After a turbulence of the last few weeks, both employers and providers are trying to make sense of the current situation for the funding of apprenticeships in levy and non-levy paying employers.
What we do know is that the apprenticeship levy for large employers with annual paybills of over £3 million is still to be introduced from April 2017, and that their digital apprenticeship service accounts are still planned to be up and running from January 2017. They will pay their levy contribution to HMRC through the PAYE process along with tax and NICs, and their accounts will be topped up with a 10% contribution from the government. But is this the best time to introduce an additional payroll tax of 0.5% when there is so much uncertainty about future economic growth? We also know that the government is still committed to achieving 3 million new apprenticeship starts by 2020, although there are some doubts about the predictions for new jobs created and tax revenue raised by that date. The drive to replace frameworks by the new standards is also continuing, although the original timescales have been extended and there still seems to be a lack of clarity about how independent end-point assessment will actually work in some sectors.
While the high level scope remains the same there are is a significant lack of operational detail, although that was originally promised to be available from June 2016. How will the new independent Institute for Apprenticeships oversee the design and delivery of apprenticeships, and also the introduction of the proposed new technical and professional qualifications? How will the new register of providers be operated and what are the implications for those who do not get accepted onto the register first time? But just as importantly, how will non-levy paying employers be affected and how will their new apprentices be funded after April 2017?

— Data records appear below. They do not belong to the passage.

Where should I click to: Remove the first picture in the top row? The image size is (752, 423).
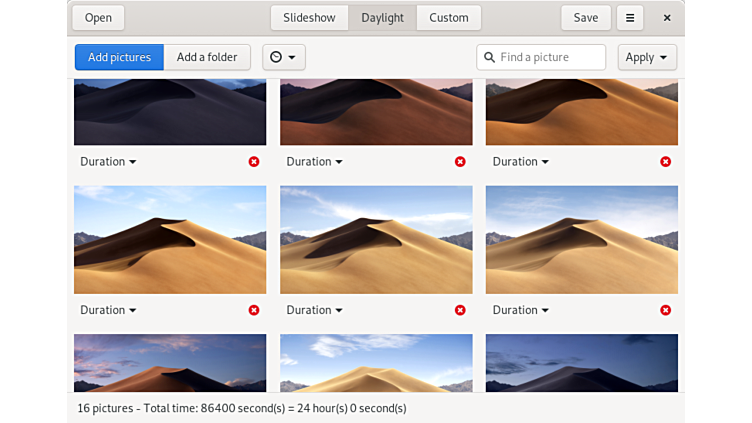(254, 162)
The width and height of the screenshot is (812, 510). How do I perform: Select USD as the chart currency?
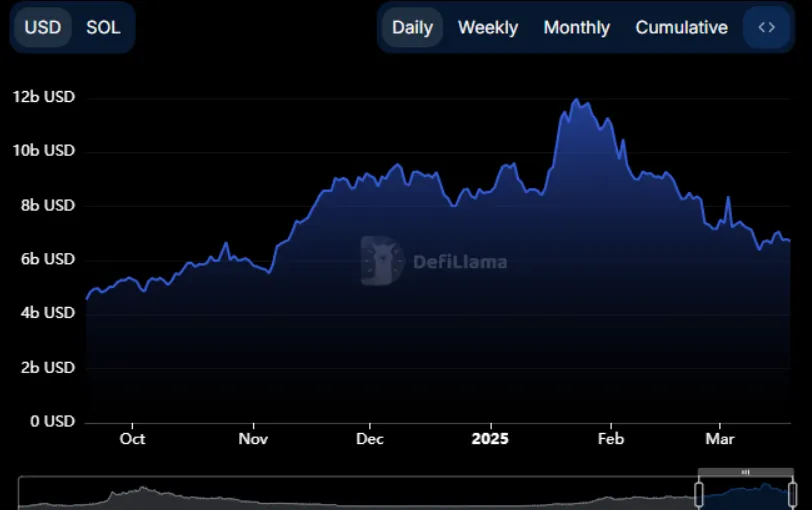[x=42, y=27]
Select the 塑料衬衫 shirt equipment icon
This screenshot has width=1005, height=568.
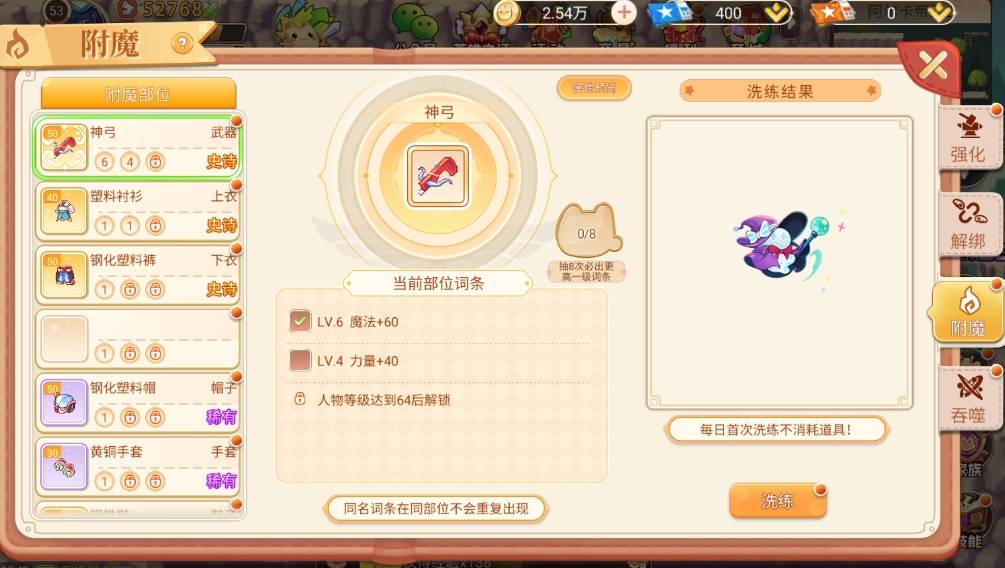[63, 211]
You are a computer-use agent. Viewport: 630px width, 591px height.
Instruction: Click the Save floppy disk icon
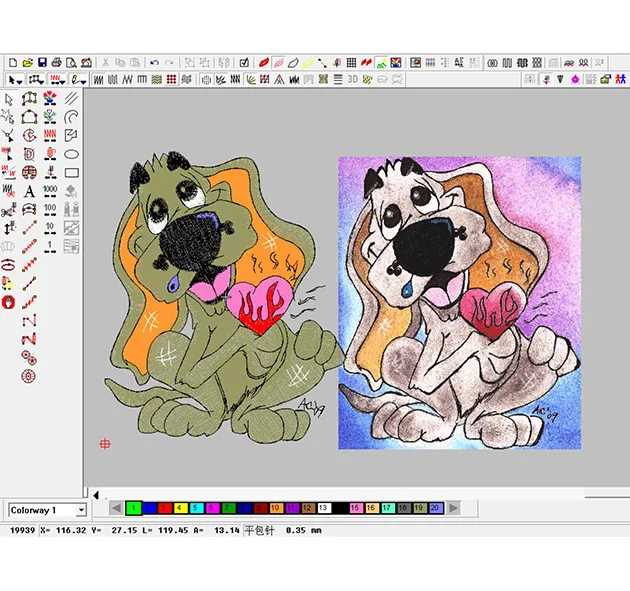[x=41, y=62]
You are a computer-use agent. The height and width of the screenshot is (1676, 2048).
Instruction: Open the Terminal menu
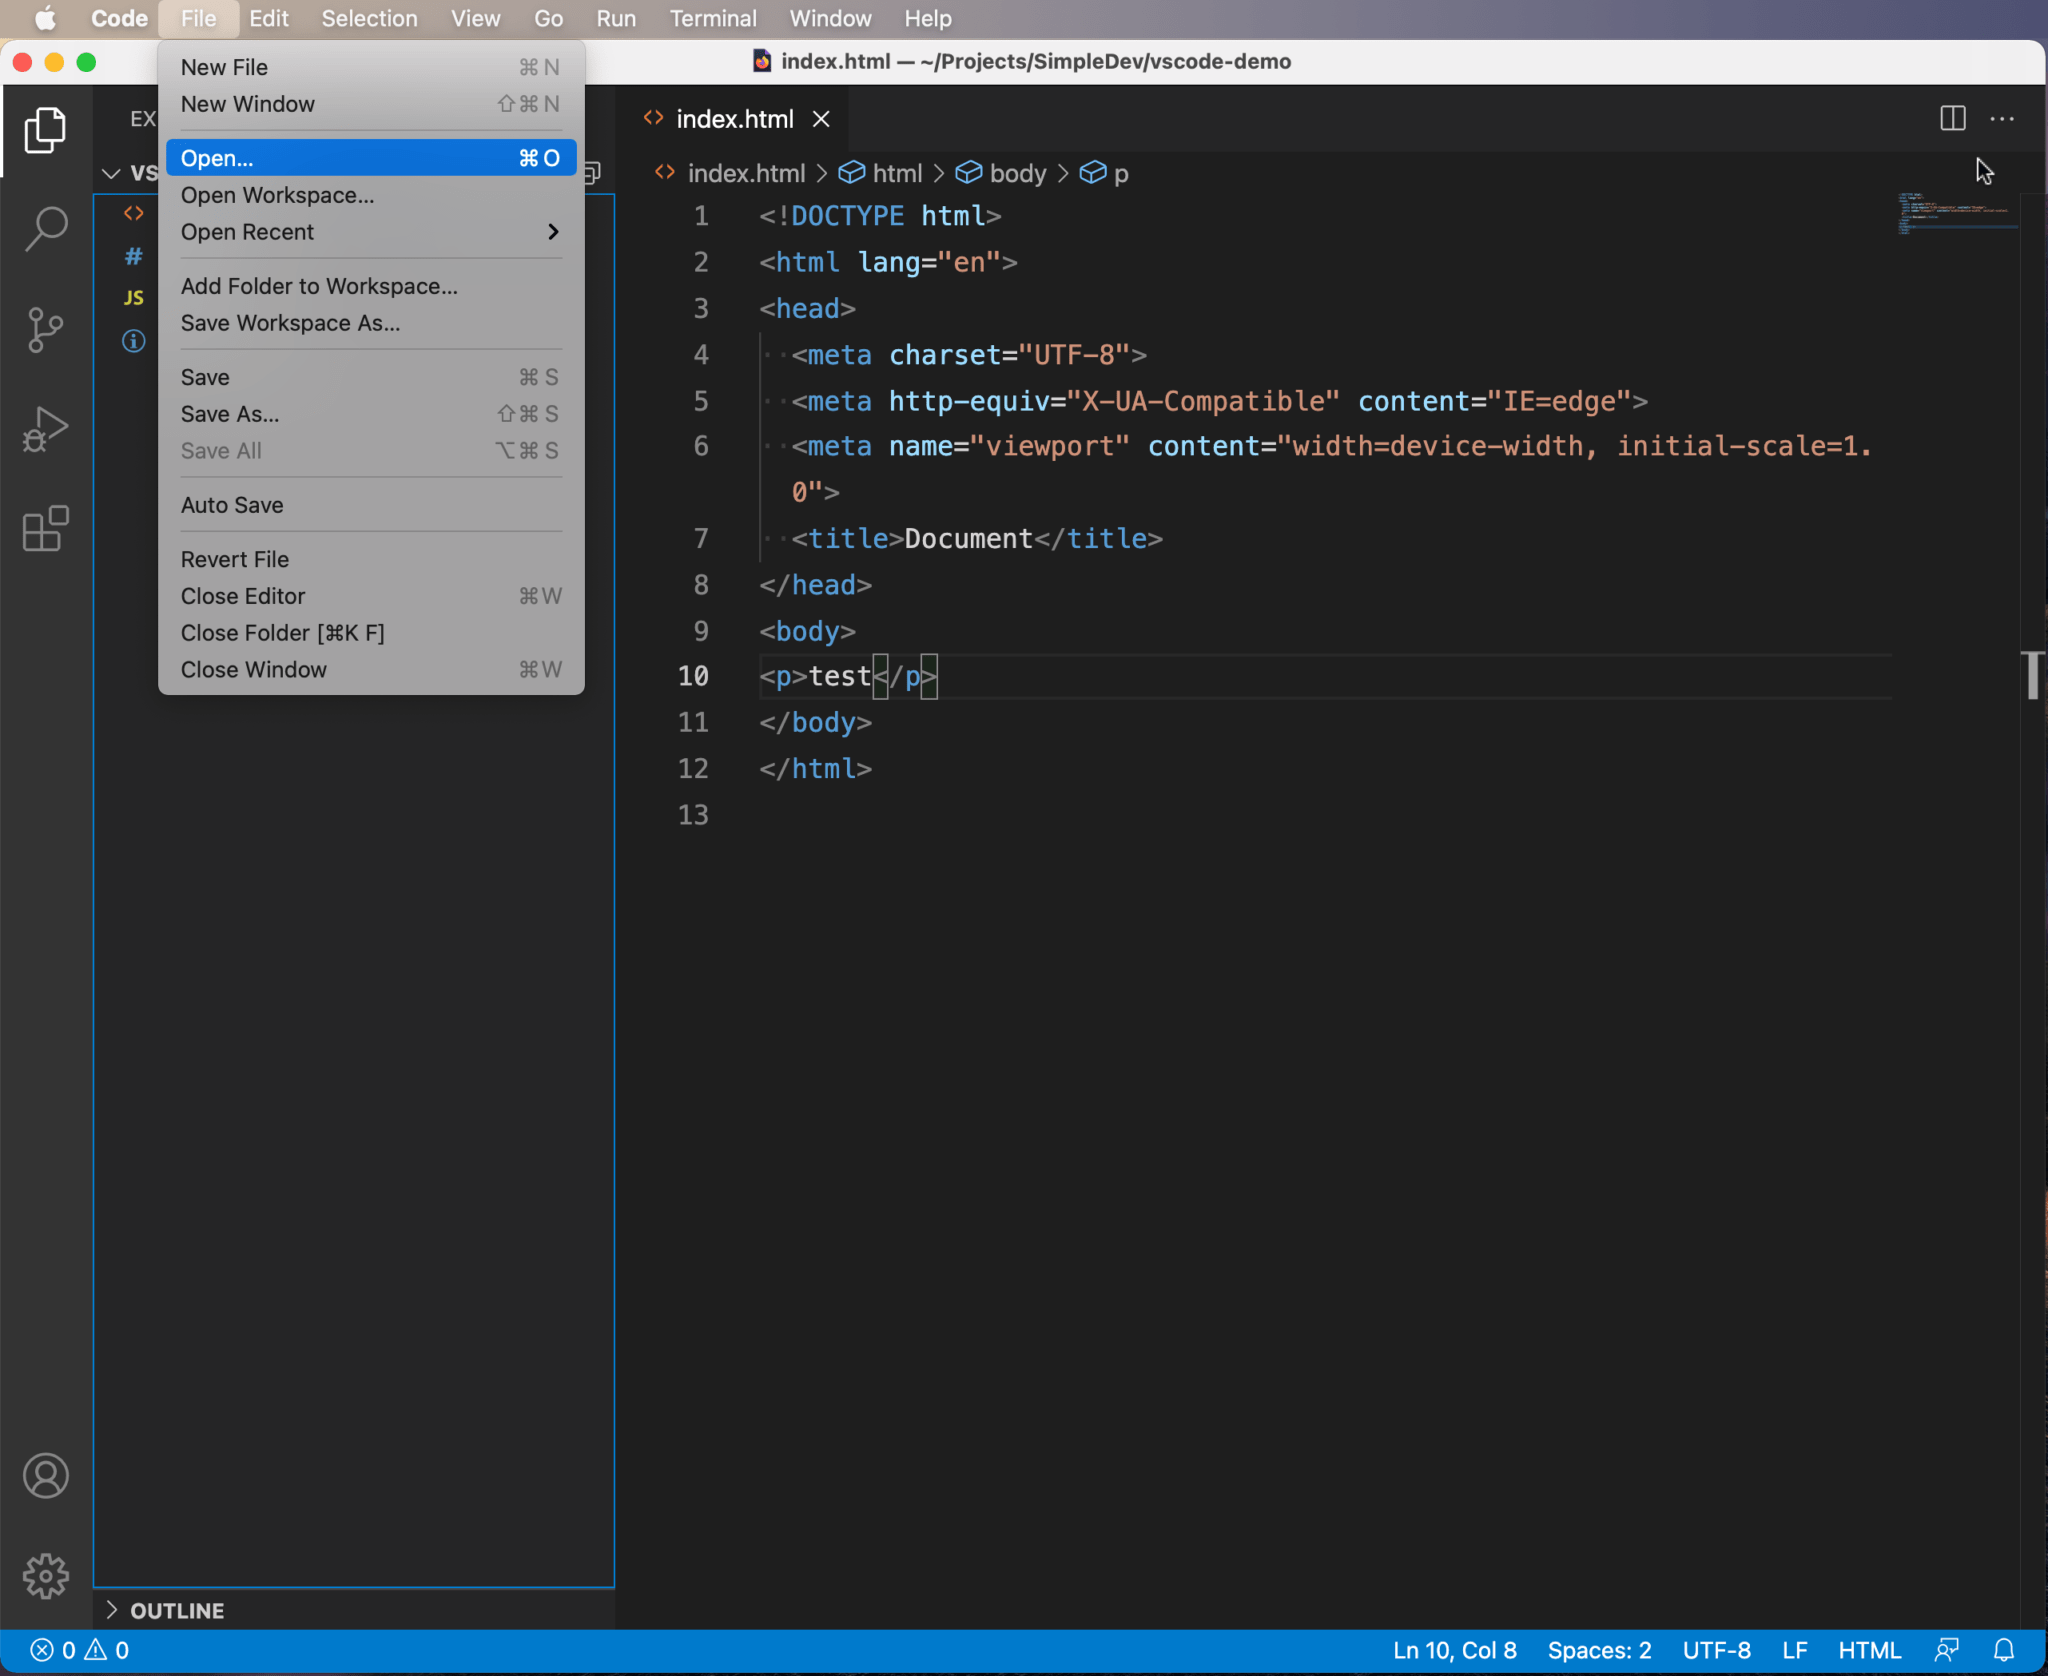pyautogui.click(x=712, y=18)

Current apprentices on existing frameworks will continue to be funded through the current system applied to frameworks where employers are expected to make a contribution of 50% of the rate except for 16-18 year olds, with some reductions in the rates for larger employers and apprentices over the age of 24. For the new Trailblazer standards, the pilot formula assigns one of six capped rates to the standard on the assumption that for every £1 contributed by the employer, there will be a co-investment by the government of £2. In addition there are incentive payments to the employer for employing 16-18 year old apprentices, for small employers with less than 50 staff, and for successful completions.
For all employers of all sizes, it was intended to make changes to funding from April 2017, and that these would be announced by the end of June. The information would have included provisional funding bands for each apprenticeship, levels of government support for non-levy paying employers and 16-18 payments from April 2017, as well as provisional English and maths payments from April 2017. The eligibility rules for who employers can spend apprenticeship funding on and where they could access more info on who can provide apprenticeship training were also promised.
So what will be the co-investment rate for non-levy paying employers from next April? Could it be as low as 10% with 90% coming from the government as some have predicted? This would certainly help to encourage more small and medium sized employers to recruit and train more apprentices.
Hopefully this information will be available in the next few days.